[Saved data entries]
= = = =
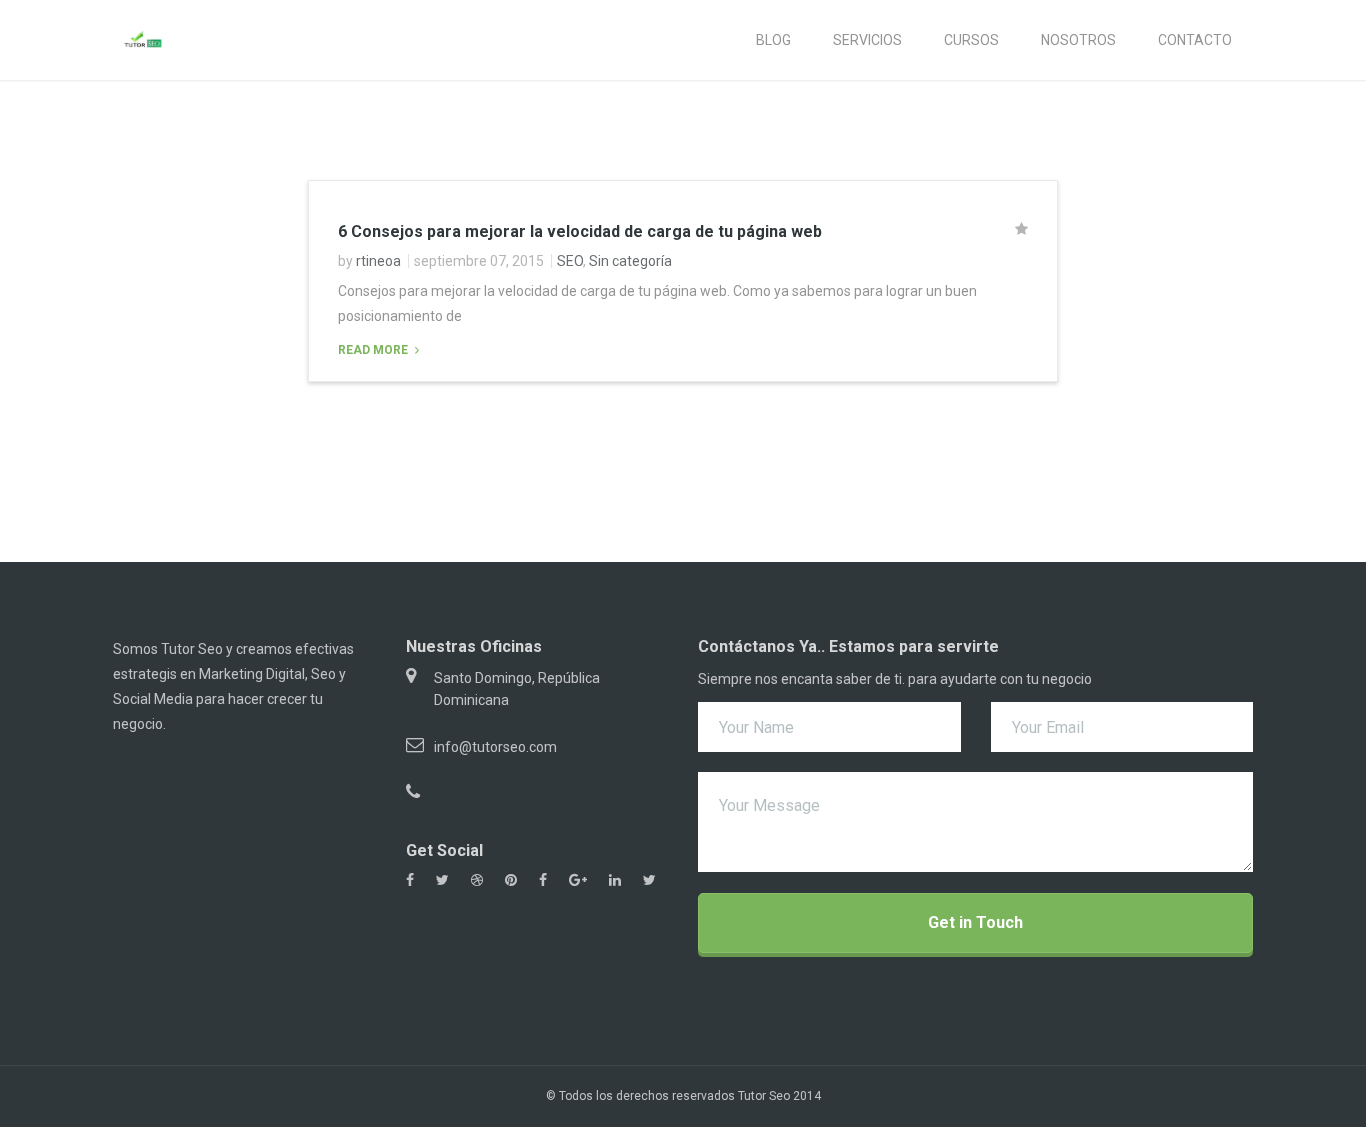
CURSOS (971, 40)
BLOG (773, 40)
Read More (374, 350)
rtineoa (378, 261)
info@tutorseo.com (495, 747)
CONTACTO (1195, 40)
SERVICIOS (867, 40)
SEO (570, 261)
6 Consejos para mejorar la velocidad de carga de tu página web (580, 231)
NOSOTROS (1078, 40)
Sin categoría (630, 261)
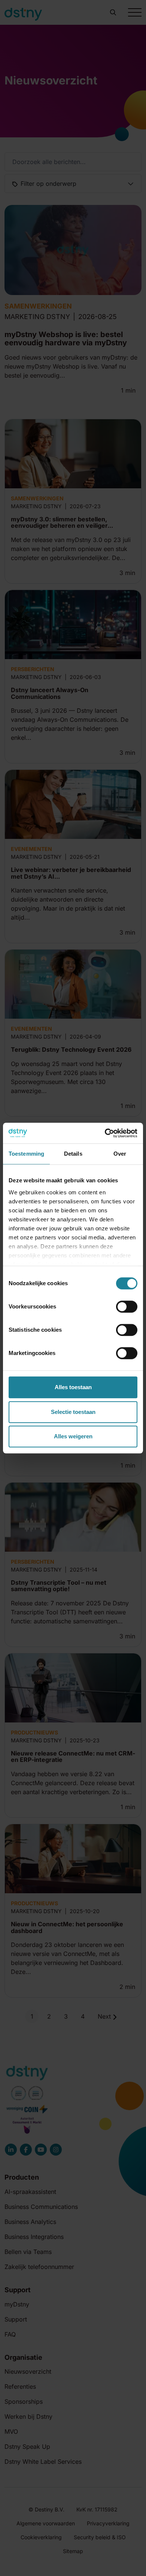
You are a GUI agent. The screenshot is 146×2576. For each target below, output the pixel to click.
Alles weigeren (73, 1436)
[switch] (126, 1307)
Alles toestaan (73, 1387)
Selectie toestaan (73, 1412)
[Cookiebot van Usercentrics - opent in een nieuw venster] (105, 1133)
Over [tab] (119, 1153)
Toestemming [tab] (26, 1153)
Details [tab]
= = = =
Problem to solve: Each line above is to be repeated exactly as written; no picture is carried over.

Solution for this problem:
CURSOS (971, 40)
BLOG (773, 40)
Read More (374, 350)
rtineoa (378, 261)
info@tutorseo.com (495, 747)
CONTACTO (1195, 40)
SERVICIOS (867, 40)
SEO (570, 261)
6 Consejos para mejorar la velocidad de carga de tu página web (580, 231)
NOSOTROS (1078, 40)
Sin categoría (630, 261)
You are a GUI agent. The screenshot is 146×2576. For each target below, output the pixel to click.
Alles weigeren (73, 1436)
[switch] (126, 1307)
Alles toestaan (73, 1387)
Selectie toestaan (73, 1412)
[Cookiebot van Usercentrics - opent in een nieuw venster] (105, 1133)
Over [tab] (119, 1153)
Toestemming [tab] (26, 1153)
Details [tab]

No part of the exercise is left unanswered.